Von 1958 bis 1960 hatte er eine Professur an der Hochschule für Bildende Künste in Hamburg inne. Zwischen 1961 und 1972 war Emil Schumacher Vorstandsmitglied des Deutschen Künstlerbundes. Von 1966 bis 1977 war er Professor an der Staatlichen Akademie der bildenden Künste in Karlsruhe. Für eine Gastprofessur an der Minneapolis School of Art hielt sich Emil Schumacher 1967/68 in den USA auf. Dort schuf er die „Minneapolis Suite“ (1968).
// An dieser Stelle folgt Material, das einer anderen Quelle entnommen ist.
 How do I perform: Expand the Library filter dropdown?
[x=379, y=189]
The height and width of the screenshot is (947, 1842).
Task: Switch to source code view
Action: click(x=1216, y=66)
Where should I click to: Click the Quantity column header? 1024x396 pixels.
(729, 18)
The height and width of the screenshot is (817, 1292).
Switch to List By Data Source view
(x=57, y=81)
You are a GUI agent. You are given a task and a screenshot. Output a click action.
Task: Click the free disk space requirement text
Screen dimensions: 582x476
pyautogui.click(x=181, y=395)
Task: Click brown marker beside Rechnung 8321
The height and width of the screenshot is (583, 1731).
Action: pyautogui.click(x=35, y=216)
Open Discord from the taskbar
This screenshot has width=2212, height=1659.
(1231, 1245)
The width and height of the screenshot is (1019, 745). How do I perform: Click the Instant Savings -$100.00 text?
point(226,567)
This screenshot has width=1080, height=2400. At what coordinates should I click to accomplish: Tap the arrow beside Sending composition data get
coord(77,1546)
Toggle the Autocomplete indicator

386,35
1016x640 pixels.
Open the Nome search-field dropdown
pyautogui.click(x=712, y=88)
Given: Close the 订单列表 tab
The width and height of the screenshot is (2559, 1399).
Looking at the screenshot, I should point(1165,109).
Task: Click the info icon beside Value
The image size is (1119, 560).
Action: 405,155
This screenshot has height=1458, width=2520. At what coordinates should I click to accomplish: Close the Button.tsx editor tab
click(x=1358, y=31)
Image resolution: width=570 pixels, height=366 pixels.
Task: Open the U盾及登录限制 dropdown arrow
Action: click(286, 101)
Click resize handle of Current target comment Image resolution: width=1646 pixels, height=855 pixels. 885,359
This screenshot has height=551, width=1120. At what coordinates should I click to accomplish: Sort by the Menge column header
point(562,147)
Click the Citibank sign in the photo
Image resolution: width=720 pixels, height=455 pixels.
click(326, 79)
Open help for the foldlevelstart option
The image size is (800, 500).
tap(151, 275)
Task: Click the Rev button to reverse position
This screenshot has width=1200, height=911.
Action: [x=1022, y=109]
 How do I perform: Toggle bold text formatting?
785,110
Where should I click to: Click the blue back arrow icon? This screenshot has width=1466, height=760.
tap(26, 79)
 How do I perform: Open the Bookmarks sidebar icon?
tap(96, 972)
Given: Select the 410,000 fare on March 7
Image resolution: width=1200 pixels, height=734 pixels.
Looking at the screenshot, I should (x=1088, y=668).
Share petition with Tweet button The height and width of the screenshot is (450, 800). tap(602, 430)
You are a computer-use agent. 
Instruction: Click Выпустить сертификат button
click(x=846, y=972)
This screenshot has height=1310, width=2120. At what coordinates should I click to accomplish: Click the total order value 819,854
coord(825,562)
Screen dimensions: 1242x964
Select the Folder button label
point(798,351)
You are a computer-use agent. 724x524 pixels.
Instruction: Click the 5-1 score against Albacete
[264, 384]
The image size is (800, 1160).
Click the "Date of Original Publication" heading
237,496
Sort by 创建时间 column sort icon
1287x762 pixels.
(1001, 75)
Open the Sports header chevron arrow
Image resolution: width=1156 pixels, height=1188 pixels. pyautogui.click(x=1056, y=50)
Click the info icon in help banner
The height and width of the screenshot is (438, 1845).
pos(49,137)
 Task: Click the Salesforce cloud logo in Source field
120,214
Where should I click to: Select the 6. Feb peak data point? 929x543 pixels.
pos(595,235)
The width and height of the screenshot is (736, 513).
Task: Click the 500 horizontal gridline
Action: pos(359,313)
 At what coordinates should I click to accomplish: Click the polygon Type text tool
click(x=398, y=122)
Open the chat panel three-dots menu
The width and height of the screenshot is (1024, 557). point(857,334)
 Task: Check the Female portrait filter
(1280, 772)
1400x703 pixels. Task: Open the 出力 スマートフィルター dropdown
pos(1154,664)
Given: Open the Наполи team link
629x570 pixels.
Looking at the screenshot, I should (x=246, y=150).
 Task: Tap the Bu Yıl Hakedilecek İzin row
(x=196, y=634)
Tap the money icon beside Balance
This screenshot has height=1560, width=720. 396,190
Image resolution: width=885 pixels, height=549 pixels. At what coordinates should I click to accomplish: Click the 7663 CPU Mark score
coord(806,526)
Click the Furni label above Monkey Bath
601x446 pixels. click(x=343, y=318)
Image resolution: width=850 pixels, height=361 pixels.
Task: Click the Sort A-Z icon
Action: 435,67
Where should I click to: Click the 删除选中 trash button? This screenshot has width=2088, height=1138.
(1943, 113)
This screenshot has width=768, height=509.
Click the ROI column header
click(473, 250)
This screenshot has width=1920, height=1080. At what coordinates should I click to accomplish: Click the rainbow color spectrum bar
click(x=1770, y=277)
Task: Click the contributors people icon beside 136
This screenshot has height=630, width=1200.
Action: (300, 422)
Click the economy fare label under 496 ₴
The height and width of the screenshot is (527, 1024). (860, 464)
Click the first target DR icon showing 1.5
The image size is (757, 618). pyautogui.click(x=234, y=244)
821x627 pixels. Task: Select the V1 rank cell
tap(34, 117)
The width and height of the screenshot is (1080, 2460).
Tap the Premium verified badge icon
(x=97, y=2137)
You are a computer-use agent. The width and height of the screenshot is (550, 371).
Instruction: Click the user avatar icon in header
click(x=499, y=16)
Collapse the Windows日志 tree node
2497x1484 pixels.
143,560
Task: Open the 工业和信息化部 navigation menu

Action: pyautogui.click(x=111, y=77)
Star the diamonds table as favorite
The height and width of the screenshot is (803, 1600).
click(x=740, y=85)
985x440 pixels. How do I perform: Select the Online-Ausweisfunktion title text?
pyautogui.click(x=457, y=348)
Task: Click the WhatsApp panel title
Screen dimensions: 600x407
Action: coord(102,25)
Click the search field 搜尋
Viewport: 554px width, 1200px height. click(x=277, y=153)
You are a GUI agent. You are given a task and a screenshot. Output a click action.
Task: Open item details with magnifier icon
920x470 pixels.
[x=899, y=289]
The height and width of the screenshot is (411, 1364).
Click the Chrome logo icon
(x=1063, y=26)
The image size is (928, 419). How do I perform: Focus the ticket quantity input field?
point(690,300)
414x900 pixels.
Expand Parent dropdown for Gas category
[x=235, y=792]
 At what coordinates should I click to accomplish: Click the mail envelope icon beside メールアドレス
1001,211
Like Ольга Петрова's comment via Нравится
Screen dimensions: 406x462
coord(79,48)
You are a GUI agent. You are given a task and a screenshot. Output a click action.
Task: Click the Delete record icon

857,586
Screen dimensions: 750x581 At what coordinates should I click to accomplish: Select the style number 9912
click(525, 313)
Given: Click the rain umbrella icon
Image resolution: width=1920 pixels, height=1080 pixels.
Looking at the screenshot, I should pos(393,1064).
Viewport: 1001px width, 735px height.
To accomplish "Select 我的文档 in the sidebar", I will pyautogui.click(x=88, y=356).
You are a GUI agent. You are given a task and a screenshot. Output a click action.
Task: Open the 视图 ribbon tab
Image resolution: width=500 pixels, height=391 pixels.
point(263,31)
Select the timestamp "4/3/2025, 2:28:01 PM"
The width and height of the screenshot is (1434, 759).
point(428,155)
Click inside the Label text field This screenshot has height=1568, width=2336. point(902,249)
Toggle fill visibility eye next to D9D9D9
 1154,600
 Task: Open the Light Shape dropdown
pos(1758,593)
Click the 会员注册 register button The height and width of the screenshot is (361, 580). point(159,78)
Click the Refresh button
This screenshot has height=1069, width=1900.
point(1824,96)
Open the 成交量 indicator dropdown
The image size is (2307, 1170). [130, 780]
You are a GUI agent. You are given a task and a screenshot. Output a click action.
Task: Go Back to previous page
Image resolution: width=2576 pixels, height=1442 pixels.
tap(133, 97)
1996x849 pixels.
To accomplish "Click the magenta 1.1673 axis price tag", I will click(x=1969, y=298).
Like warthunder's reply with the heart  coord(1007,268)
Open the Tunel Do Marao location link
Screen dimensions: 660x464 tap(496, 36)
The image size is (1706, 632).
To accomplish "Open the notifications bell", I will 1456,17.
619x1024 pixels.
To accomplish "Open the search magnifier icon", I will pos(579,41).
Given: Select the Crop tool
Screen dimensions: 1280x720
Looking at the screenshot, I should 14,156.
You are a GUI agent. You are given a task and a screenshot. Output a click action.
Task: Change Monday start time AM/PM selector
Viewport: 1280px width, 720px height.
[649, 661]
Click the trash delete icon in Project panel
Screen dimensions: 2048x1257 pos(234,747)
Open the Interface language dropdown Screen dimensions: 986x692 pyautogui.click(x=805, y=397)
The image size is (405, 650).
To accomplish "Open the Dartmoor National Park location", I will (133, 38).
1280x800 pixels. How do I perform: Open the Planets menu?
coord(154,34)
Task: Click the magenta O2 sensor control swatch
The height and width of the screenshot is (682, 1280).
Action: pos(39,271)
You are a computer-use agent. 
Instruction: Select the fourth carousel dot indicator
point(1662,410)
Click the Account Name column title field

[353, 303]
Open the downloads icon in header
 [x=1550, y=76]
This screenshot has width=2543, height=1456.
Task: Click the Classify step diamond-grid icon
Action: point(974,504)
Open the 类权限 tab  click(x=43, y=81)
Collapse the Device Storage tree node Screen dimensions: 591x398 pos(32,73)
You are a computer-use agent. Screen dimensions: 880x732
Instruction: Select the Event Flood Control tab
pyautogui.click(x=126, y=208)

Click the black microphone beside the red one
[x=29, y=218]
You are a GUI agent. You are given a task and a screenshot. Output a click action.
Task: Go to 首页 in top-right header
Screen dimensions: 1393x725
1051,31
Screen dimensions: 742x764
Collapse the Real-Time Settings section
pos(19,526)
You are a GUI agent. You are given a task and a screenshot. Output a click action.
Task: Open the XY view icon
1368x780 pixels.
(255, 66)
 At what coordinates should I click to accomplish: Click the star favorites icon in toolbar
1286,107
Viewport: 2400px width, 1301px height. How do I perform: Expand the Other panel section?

Heute hängen seine Arbeiten zwischen New York und München in vielen wichtigen Museen der Welt. Unter seinen zahlreichen Kunstwerken für den öffentlichen Raum finden sich u. a. großformatige Mosaikarbeiten für die U-Bahn-Station Colosseo in Rom.

Auszeichnungen und Preise

  • 1948: Kunstpreis junger westen der Stadt Recklinghausen
  • 1955: Kunstpreis der Stadt Iserlohn
  • 1956: Konrad-von-Soest-Preis, Münster
  • 1958: Karl-Ernst-Osthaus-Preis, Hagen
  • 1958: Guggenheim Award (National Section), New York
  • 1959: Preis des japanischen Kultusministers anlässlich der V. International Art Exhibition, Tokio
  • 1959: Menzione d´Onore – XI. Premio Lissone
  • 1962: Premio Cardazzo – XXX. Biennale di Venezia
  • 1962: First prize silver medal, Bang Danh-Du
  • 1962: Award – 1st International Arts Exhibition, Saigon
  • 1963: Großer Kunstpreis des Landes Nordrhein-Westfalen, Düsseldorf
  • 1965: 2. Preis der VI. Exposition Internationale de Gravure, Ljubljana
  • 1966: Prize of the Governor of Tokyo – 5th Internationalen Biennal Exhibition of Prints, Tokio
  • 1974: Ibiza `74, Preis der Stadt Ibiza – Graphik-Biennale 1974
  • 1978: August Macke Preis, Stadt Meschede
  • 1981: Pour le mérite für Wissenschaft und Künste
  • 1982: Rubenspreis der Stadt Siegen
  • 1982: Ehrenring der Stadt Hagen
  • 1983: Großes Verdienstkreuz des Verdienstordens der Bundesrepublik Deutschland mit Stern
  • 1987: Jerg-Ratgeb-Preis der Stadt Reutlingen
  • 1987: Preis der Europäischen Akademie für Bildende Kunst, Trier
  • 1987: Verdienstorden des Landes Nordrhein-Westfalen
  • 1987: Ehrenbürger der Stadt Hagen
  • 1988: Silber-Medaille – 2. Internationale Biennale Bagdad, Irak
  • 1990: Bürger des Ruhrgebiets des Vereins Pro Ruhrgebiet
  • 1991: Grand prix d´honneur, Goldmedaille – XIX. Biennale Internationale de Gravure, Ljubljana
  • 1991: Harry-Graf-Kessler-Preis des Deutschen Künstlerbundes
  • 1992: Verleihung der Ehrendoktorwürde der Technischen Universität Dortmund
  • 1993: Salle d'honneur der „XX. Biennale Internationale de Gravure“, Ljubljana
  • 2009: Eröffnung des Emil Schumacher Museums in Hagen

Tod

Emil Schumacher starb am 4. Oktober 1999 in San José, Ibiza (Spanien).

  1. Zit. n. Emil Schumacher. Inspiration und Widerstand, Frontispitz.